Start of Data in this exercise
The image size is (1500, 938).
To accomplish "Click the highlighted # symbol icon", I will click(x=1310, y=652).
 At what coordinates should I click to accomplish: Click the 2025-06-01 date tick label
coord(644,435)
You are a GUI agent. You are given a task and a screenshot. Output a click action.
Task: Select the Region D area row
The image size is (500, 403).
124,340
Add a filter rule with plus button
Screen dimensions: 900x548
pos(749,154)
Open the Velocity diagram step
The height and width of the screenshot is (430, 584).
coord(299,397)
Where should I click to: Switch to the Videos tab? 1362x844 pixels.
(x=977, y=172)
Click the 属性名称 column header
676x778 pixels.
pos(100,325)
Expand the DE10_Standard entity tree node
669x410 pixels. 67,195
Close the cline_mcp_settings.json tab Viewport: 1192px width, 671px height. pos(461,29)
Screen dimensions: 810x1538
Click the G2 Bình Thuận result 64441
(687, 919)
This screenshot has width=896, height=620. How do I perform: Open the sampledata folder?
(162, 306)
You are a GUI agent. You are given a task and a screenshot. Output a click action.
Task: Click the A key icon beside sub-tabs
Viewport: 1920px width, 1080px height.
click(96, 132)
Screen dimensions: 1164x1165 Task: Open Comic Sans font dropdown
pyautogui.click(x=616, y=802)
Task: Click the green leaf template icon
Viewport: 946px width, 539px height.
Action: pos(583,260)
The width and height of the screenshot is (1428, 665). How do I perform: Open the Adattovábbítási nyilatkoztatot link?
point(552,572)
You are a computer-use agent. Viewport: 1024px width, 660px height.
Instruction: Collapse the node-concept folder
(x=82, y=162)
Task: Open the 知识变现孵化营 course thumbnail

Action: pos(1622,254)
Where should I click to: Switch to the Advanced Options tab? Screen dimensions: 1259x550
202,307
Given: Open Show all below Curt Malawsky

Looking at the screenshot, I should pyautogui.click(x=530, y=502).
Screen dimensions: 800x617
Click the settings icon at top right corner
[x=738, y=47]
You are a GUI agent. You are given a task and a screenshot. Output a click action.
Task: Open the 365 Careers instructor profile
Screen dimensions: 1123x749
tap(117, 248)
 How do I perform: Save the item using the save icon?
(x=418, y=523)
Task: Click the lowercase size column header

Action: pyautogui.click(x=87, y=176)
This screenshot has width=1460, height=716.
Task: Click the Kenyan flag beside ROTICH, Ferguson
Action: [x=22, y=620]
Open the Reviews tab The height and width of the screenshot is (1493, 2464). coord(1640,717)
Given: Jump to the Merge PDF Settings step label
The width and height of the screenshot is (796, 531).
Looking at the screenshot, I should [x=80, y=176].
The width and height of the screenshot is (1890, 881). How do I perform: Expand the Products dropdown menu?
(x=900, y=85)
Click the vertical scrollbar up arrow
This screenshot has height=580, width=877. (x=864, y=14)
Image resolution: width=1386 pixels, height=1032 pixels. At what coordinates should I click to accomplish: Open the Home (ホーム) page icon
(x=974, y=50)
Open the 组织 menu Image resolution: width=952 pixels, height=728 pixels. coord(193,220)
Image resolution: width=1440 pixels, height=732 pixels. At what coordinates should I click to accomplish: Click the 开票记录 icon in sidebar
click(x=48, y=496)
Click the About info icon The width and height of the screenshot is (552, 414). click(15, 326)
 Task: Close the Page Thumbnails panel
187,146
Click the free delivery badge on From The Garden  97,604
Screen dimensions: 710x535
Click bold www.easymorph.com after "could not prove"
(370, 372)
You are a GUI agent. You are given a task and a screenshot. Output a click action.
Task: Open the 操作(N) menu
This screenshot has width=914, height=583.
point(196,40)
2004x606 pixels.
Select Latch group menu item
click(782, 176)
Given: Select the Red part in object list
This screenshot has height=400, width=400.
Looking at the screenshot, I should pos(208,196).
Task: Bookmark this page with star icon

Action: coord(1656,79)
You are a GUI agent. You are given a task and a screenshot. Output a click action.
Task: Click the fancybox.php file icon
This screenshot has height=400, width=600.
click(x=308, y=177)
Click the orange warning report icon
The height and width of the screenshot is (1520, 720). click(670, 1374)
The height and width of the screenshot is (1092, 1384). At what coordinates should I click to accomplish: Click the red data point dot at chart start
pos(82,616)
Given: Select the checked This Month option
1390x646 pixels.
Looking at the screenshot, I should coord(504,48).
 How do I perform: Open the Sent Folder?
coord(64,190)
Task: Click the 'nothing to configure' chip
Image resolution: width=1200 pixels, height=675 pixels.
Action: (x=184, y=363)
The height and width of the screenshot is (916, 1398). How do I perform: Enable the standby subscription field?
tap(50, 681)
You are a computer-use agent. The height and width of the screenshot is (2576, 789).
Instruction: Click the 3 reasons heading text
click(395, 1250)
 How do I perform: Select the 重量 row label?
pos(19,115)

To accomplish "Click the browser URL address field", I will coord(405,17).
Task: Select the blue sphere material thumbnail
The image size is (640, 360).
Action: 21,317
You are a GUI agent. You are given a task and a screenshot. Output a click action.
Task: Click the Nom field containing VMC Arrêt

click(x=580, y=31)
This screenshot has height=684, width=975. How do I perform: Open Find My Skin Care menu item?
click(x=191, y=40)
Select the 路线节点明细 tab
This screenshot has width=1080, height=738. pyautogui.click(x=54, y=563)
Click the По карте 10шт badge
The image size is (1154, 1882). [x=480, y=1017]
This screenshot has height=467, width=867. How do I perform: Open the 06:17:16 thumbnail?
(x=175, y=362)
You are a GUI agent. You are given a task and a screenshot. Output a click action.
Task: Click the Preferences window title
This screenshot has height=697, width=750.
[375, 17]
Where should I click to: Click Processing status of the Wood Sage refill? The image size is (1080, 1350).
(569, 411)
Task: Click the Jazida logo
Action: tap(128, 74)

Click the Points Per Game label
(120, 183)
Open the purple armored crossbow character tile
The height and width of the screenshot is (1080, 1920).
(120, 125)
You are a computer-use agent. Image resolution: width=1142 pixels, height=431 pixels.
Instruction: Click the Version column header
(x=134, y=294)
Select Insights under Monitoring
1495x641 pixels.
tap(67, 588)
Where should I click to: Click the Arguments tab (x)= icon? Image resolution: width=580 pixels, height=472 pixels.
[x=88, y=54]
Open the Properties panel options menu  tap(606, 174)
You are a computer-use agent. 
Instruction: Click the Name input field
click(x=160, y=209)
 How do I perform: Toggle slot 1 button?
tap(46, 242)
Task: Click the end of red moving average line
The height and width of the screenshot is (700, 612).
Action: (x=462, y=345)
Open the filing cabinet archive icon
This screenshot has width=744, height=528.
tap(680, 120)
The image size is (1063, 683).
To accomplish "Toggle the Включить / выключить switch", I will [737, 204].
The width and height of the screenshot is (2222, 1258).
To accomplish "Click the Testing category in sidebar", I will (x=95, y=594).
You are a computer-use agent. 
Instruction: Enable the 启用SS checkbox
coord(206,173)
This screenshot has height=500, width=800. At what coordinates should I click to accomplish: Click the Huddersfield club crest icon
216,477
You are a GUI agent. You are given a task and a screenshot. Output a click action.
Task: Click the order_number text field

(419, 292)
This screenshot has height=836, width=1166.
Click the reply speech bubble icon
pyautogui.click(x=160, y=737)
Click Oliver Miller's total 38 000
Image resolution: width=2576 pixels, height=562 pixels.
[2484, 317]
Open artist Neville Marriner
End of Data in this exercise
All lines in the material are to be returned exactly.

The image size is (1500, 938).
To accomplish "Click the highlighted # symbol icon", I will click(x=1310, y=652).
 At what coordinates should I click to accomplish: Click the 2025-06-01 date tick label
coord(644,435)
You are a GUI agent. You are given a task and a screenshot. Output a click action.
Task: Select the Region D area row
The image size is (500, 403).
124,340
Add a filter rule with plus button
Screen dimensions: 900x548
pos(749,154)
Open the Velocity diagram step
The height and width of the screenshot is (430, 584).
coord(299,397)
Where should I click to: Switch to the Videos tab? 1362x844 pixels.
(x=977, y=172)
Click the 属性名称 column header
676x778 pixels.
pos(100,325)
Expand the DE10_Standard entity tree node
669x410 pixels. 67,195
Close the cline_mcp_settings.json tab Viewport: 1192px width, 671px height. pos(461,29)
Screen dimensions: 810x1538
Click the G2 Bình Thuận result 64441
(687, 919)
This screenshot has width=896, height=620. How do I perform: Open the sampledata folder?
(162, 306)
You are a GUI agent. You are given a task and a screenshot. Output a click action.
Task: Click the A key icon beside sub-tabs
Viewport: 1920px width, 1080px height.
click(96, 132)
Screen dimensions: 1164x1165 Task: Open Comic Sans font dropdown
pyautogui.click(x=616, y=802)
Task: Click the green leaf template icon
Viewport: 946px width, 539px height.
Action: pos(583,260)
The width and height of the screenshot is (1428, 665). How do I perform: Open the Adattovábbítási nyilatkoztatot link?
point(552,572)
You are a computer-use agent. Viewport: 1024px width, 660px height.
Instruction: Collapse the node-concept folder
(x=82, y=162)
Task: Open the 知识变现孵化营 course thumbnail

Action: pos(1622,254)
Where should I click to: Switch to the Advanced Options tab? Screen dimensions: 1259x550
202,307
Given: Open Show all below Curt Malawsky

Looking at the screenshot, I should pyautogui.click(x=530, y=502).
Screen dimensions: 800x617
Click the settings icon at top right corner
[x=738, y=47]
You are a GUI agent. You are given a task and a screenshot. Output a click action.
Task: Open the 365 Careers instructor profile
Screen dimensions: 1123x749
tap(117, 248)
 How do I perform: Save the item using the save icon?
(x=418, y=523)
Task: Click the lowercase size column header

Action: pyautogui.click(x=87, y=176)
This screenshot has width=1460, height=716.
Task: Click the Kenyan flag beside ROTICH, Ferguson
Action: [x=22, y=620]
Open the Reviews tab The height and width of the screenshot is (1493, 2464). coord(1640,717)
Given: Jump to the Merge PDF Settings step label
The width and height of the screenshot is (796, 531).
Looking at the screenshot, I should [x=80, y=176].
The width and height of the screenshot is (1890, 881). How do I perform: Expand the Products dropdown menu?
(x=900, y=85)
Click the vertical scrollbar up arrow
This screenshot has height=580, width=877. (x=864, y=14)
Image resolution: width=1386 pixels, height=1032 pixels. At what coordinates should I click to accomplish: Open the Home (ホーム) page icon
(x=974, y=50)
Open the 组织 menu Image resolution: width=952 pixels, height=728 pixels. coord(193,220)
Image resolution: width=1440 pixels, height=732 pixels. At what coordinates should I click to accomplish: Click the 开票记录 icon in sidebar
click(x=48, y=496)
Click the About info icon The width and height of the screenshot is (552, 414). click(15, 326)
 Task: Close the Page Thumbnails panel
187,146
Click the free delivery badge on From The Garden  97,604
Screen dimensions: 710x535
Click bold www.easymorph.com after "could not prove"
(370, 372)
You are a GUI agent. You are given a task and a screenshot. Output a click action.
Task: Open the 操作(N) menu
This screenshot has width=914, height=583.
point(196,40)
2004x606 pixels.
Select Latch group menu item
click(782, 176)
Given: Select the Red part in object list
This screenshot has height=400, width=400.
Looking at the screenshot, I should pos(208,196).
Task: Bookmark this page with star icon

Action: coord(1656,79)
You are a GUI agent. You are given a task and a screenshot. Output a click action.
Task: Click the fancybox.php file icon
This screenshot has height=400, width=600.
click(x=308, y=177)
Click the orange warning report icon
The height and width of the screenshot is (1520, 720). click(670, 1374)
The height and width of the screenshot is (1092, 1384). At what coordinates should I click to accomplish: Click the red data point dot at chart start
pos(82,616)
Given: Select the checked This Month option
1390x646 pixels.
Looking at the screenshot, I should coord(504,48).
 How do I perform: Open the Sent Folder?
coord(64,190)
Task: Click the 'nothing to configure' chip
Image resolution: width=1200 pixels, height=675 pixels.
Action: (x=184, y=363)
The height and width of the screenshot is (916, 1398). How do I perform: Enable the standby subscription field?
tap(50, 681)
You are a computer-use agent. The height and width of the screenshot is (2576, 789).
Instruction: Click the 3 reasons heading text
click(395, 1250)
 How do I perform: Select the 重量 row label?
pos(19,115)

To accomplish "Click the browser URL address field", I will coord(405,17).
Task: Select the blue sphere material thumbnail
The image size is (640, 360).
Action: 21,317
You are a GUI agent. You are given a task and a screenshot. Output a click action.
Task: Click the Nom field containing VMC Arrêt

click(x=580, y=31)
This screenshot has height=684, width=975. How do I perform: Open Find My Skin Care menu item?
click(x=191, y=40)
Select the 路线节点明细 tab
This screenshot has width=1080, height=738. pyautogui.click(x=54, y=563)
Click the По карте 10шт badge
The image size is (1154, 1882). [x=480, y=1017]
This screenshot has height=467, width=867. How do I perform: Open the 06:17:16 thumbnail?
(x=175, y=362)
You are a GUI agent. You are given a task and a screenshot. Output a click action.
Task: Click the Preferences window title
This screenshot has height=697, width=750.
[375, 17]
Where should I click to: Click Processing status of the Wood Sage refill? The image size is (1080, 1350).
(569, 411)
Task: Click the Jazida logo
Action: tap(128, 74)

Click the Points Per Game label
(120, 183)
Open the purple armored crossbow character tile
The height and width of the screenshot is (1080, 1920).
(120, 125)
You are a computer-use agent. Image resolution: width=1142 pixels, height=431 pixels.
Instruction: Click the Version column header
(x=134, y=294)
Select Insights under Monitoring
1495x641 pixels.
tap(67, 588)
Where should I click to: Click the Arguments tab (x)= icon? Image resolution: width=580 pixels, height=472 pixels.
[x=88, y=54]
Open the Properties panel options menu  tap(606, 174)
You are a computer-use agent. 
Instruction: Click the Name input field
click(x=160, y=209)
 How do I perform: Toggle slot 1 button?
tap(46, 242)
Task: Click the end of red moving average line
The height and width of the screenshot is (700, 612).
Action: (x=462, y=345)
Open the filing cabinet archive icon
This screenshot has width=744, height=528.
tap(680, 120)
The image size is (1063, 683).
To accomplish "Toggle the Включить / выключить switch", I will [737, 204].
The width and height of the screenshot is (2222, 1258).
To accomplish "Click the Testing category in sidebar", I will (x=95, y=594).
You are a computer-use agent. 
Instruction: Enable the 启用SS checkbox
coord(206,173)
This screenshot has height=500, width=800. At what coordinates should I click to accomplish: Click the Huddersfield club crest icon
216,477
You are a GUI agent. You are given a task and a screenshot. Output a click action.
Task: Click the order_number text field

(419, 292)
This screenshot has height=836, width=1166.
Click the reply speech bubble icon
pyautogui.click(x=160, y=737)
Click Oliver Miller's total 38 000
Image resolution: width=2576 pixels, height=562 pixels.
[2484, 317]
Open artist Neville Marriner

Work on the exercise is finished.